> **WHAT THIS TASK INVOLVES**
Arrange all of the data below as a numbered list, leaving out any blank lines.

> **ENTRIES**
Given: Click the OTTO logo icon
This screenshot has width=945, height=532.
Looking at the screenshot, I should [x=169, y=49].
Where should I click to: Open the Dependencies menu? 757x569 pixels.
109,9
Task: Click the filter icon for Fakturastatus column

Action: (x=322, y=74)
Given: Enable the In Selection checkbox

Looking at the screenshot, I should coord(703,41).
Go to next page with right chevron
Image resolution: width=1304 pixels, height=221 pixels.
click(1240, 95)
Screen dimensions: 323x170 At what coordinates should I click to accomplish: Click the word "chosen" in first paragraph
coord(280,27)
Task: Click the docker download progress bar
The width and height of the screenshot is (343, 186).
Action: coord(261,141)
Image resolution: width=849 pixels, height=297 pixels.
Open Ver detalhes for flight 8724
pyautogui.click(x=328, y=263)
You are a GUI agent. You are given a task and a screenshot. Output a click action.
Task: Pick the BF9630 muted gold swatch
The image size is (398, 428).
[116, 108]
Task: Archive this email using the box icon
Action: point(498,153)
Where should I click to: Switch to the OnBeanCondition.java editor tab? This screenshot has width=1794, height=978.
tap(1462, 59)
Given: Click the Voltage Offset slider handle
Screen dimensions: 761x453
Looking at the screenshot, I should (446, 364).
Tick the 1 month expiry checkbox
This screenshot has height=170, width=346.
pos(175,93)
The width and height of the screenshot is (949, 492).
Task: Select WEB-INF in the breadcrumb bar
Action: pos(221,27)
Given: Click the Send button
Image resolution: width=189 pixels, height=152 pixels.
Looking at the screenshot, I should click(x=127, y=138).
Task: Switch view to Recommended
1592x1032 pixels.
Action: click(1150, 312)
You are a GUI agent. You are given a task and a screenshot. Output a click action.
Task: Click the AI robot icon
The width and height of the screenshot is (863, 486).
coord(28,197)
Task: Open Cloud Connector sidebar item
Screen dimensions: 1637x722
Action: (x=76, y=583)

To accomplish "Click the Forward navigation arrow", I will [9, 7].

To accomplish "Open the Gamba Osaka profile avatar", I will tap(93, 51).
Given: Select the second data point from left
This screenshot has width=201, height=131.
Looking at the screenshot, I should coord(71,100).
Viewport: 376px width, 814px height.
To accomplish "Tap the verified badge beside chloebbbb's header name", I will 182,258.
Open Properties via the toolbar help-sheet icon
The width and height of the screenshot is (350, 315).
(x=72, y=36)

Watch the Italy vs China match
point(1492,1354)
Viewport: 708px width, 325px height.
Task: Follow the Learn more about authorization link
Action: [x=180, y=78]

> **RESPONSE TO THIS EXERCISE**
1. Given: Click the OTTO logo icon
2. This screenshot has width=945, height=532.
3. Looking at the screenshot, I should [x=169, y=49].
4. Where should I click to: Open the Dependencies menu? 757x569 pixels.
5. 109,9
6. Task: Click the filter icon for Fakturastatus column
7. Action: (x=322, y=74)
8. Given: Enable the In Selection checkbox
9. Looking at the screenshot, I should coord(703,41).
10. Go to next page with right chevron
11. Image resolution: width=1304 pixels, height=221 pixels.
12. click(1240, 95)
13. Screen dimensions: 323x170 At what coordinates should I click to accomplish: Click the word "chosen" in first paragraph
14. coord(280,27)
15. Task: Click the docker download progress bar
16. The width and height of the screenshot is (343, 186).
17. Action: coord(261,141)
18. Image resolution: width=849 pixels, height=297 pixels.
19. Open Ver detalhes for flight 8724
20. pyautogui.click(x=328, y=263)
21. You are a GUI agent. You are given a task and a screenshot. Output a click action.
22. Task: Pick the BF9630 muted gold swatch
23. The image size is (398, 428).
24. [116, 108]
25. Task: Archive this email using the box icon
26. Action: point(498,153)
27. Where should I click to: Switch to the OnBeanCondition.java editor tab? This screenshot has width=1794, height=978.
28. tap(1462, 59)
29. Given: Click the Voltage Offset slider handle
30. Screen dimensions: 761x453
31. Looking at the screenshot, I should (446, 364).
32. Tick the 1 month expiry checkbox
33. This screenshot has height=170, width=346.
34. pos(175,93)
35. The width and height of the screenshot is (949, 492).
36. Task: Select WEB-INF in the breadcrumb bar
37. Action: pos(221,27)
38. Given: Click the Send button
39. Image resolution: width=189 pixels, height=152 pixels.
40. Looking at the screenshot, I should click(x=127, y=138).
41. Task: Switch view to Recommended
42. 1592x1032 pixels.
43. Action: click(1150, 312)
44. You are a GUI agent. You are given a task and a screenshot. Output a click action.
45. Task: Click the AI robot icon
46. The width and height of the screenshot is (863, 486).
47. coord(28,197)
48. Task: Open Cloud Connector sidebar item
49. Screen dimensions: 1637x722
50. Action: (x=76, y=583)
51. To accomplish "Click the Forward navigation arrow", I will [9, 7].
52. To accomplish "Open the Gamba Osaka profile avatar", I will tap(93, 51).
53. Given: Select the second data point from left
54. This screenshot has width=201, height=131.
55. Looking at the screenshot, I should coord(71,100).
56. Viewport: 376px width, 814px height.
57. To accomplish "Tap the verified badge beside chloebbbb's header name", I will 182,258.
58. Open Properties via the toolbar help-sheet icon
59. The width and height of the screenshot is (350, 315).
60. (x=72, y=36)
61. Watch the Italy vs China match
62. point(1492,1354)
63. Viewport: 708px width, 325px height.
64. Task: Follow the Learn more about authorization link
65. Action: [x=180, y=78]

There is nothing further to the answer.